### TASK OBJECTIVE
For each line of the listing below that contains the string "field", copy the line.

### RECORD EXTRACTS
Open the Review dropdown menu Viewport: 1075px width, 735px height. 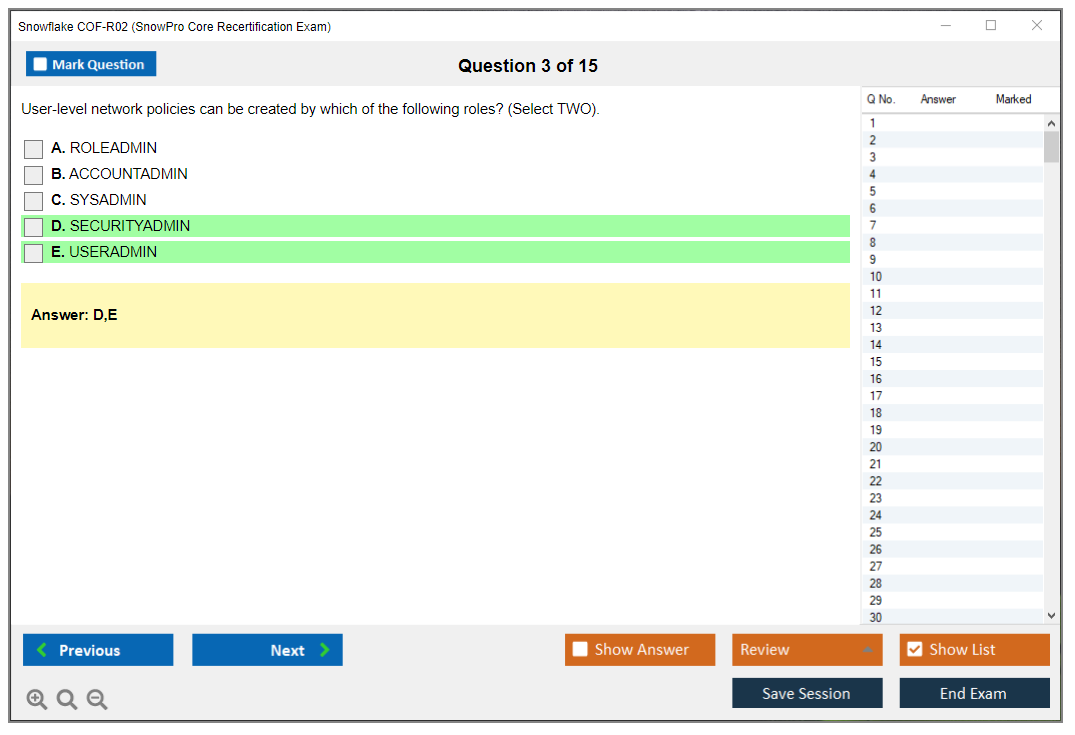click(807, 650)
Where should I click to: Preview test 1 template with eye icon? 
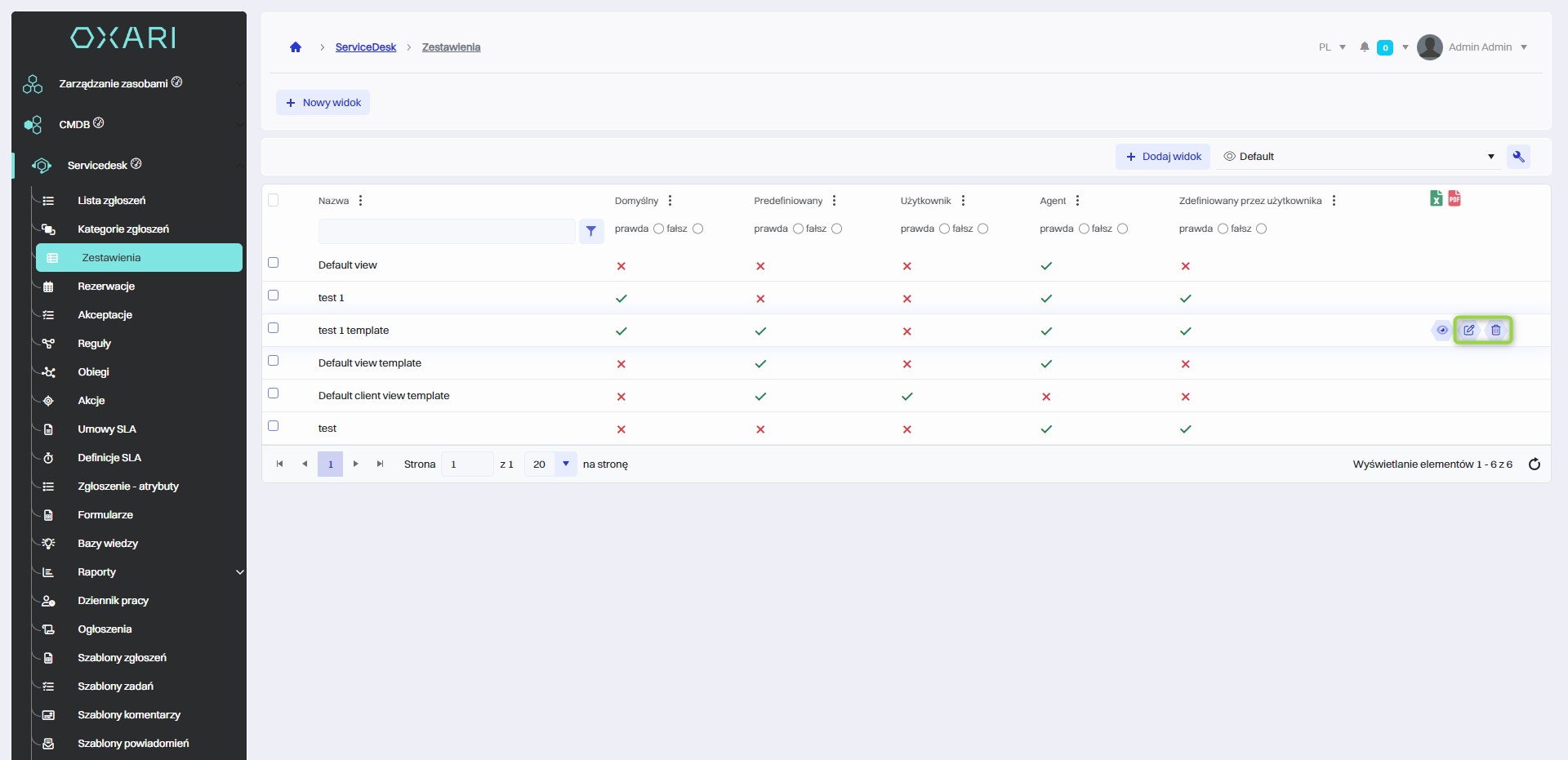1442,331
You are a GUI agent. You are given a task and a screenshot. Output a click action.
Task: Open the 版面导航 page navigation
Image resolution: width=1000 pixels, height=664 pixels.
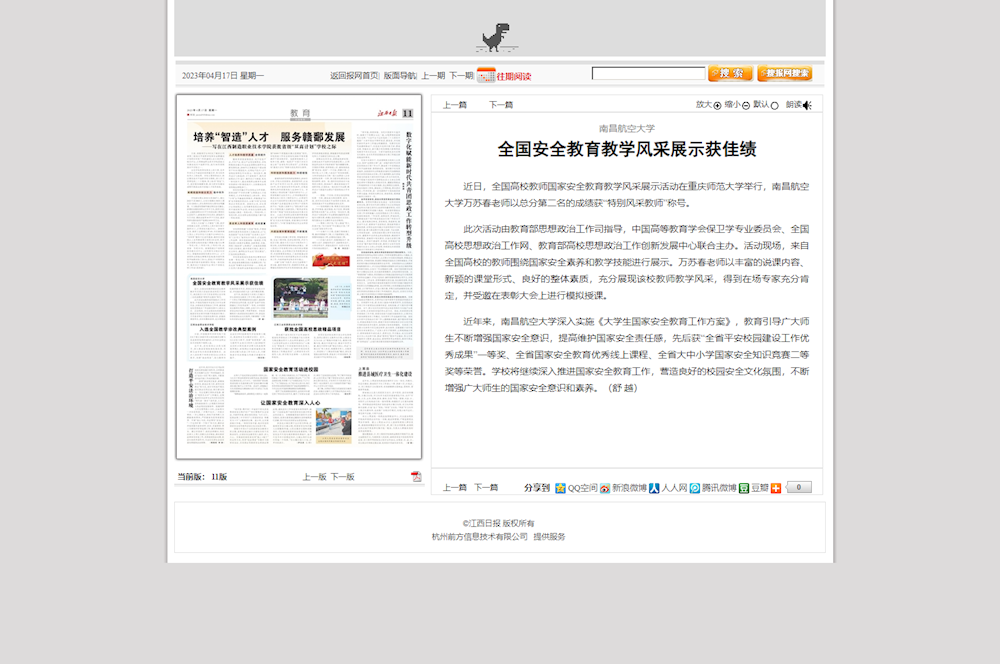pos(398,73)
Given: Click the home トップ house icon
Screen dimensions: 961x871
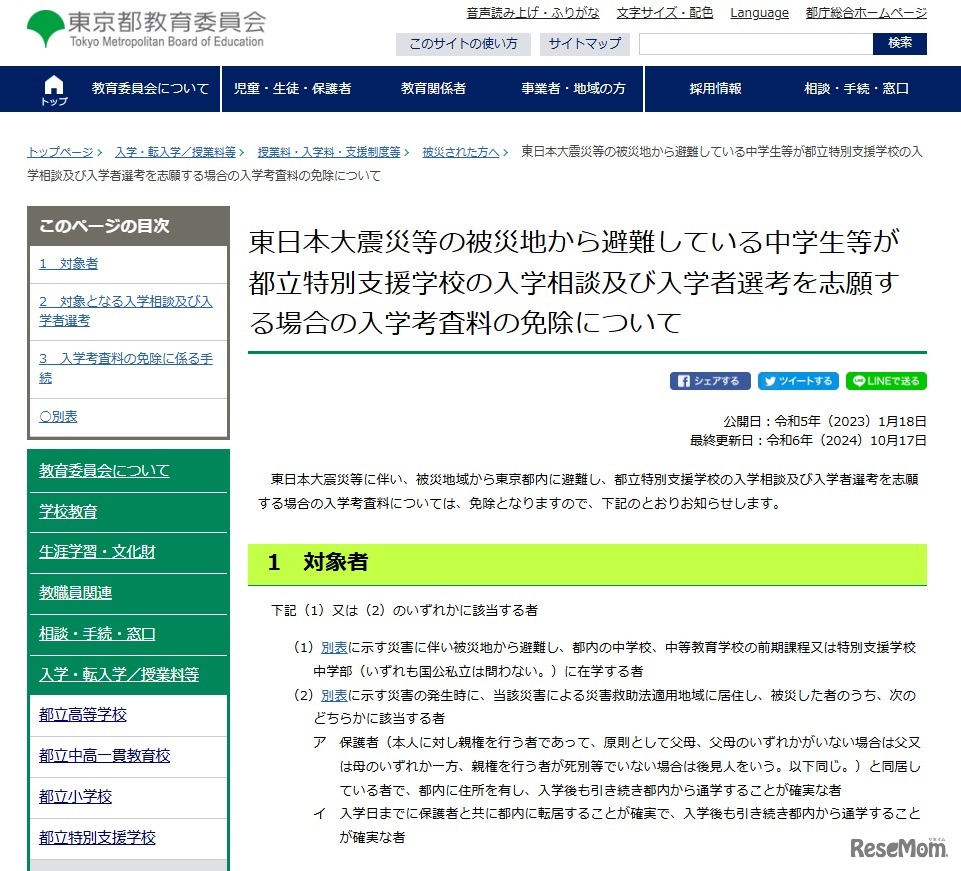Looking at the screenshot, I should point(52,88).
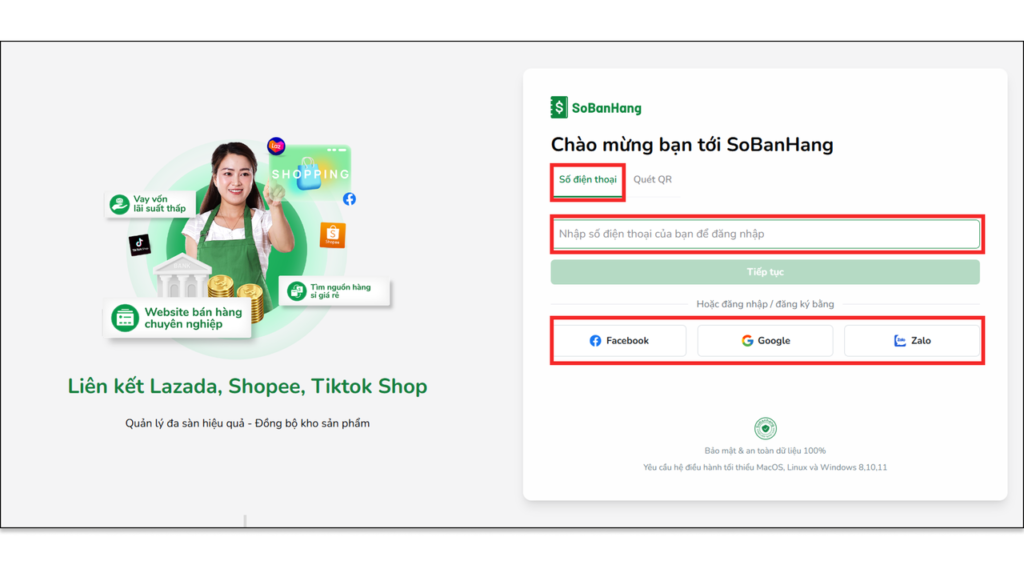The width and height of the screenshot is (1024, 569).
Task: Click the green security shield badge
Action: [x=765, y=429]
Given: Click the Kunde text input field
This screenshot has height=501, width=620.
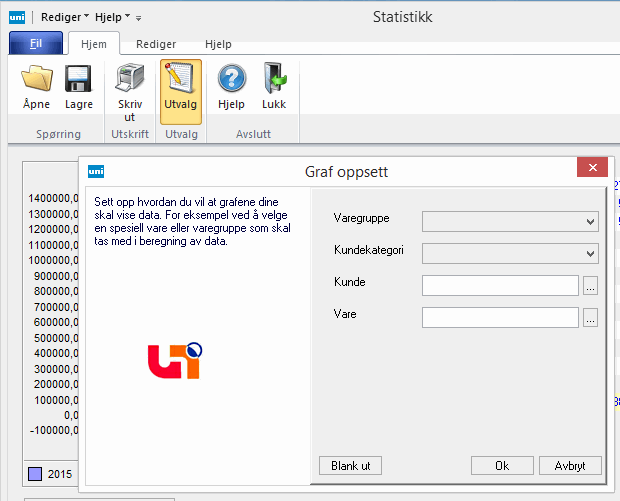Looking at the screenshot, I should click(500, 286).
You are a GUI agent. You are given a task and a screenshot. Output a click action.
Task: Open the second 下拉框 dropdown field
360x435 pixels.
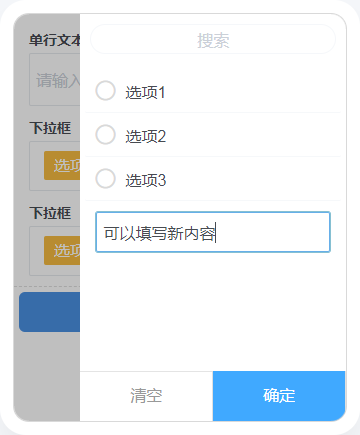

### REPLY TO THE EXERCISE
Given: Click the Kunde text input field
Task: Open the second 下拉框 dropdown field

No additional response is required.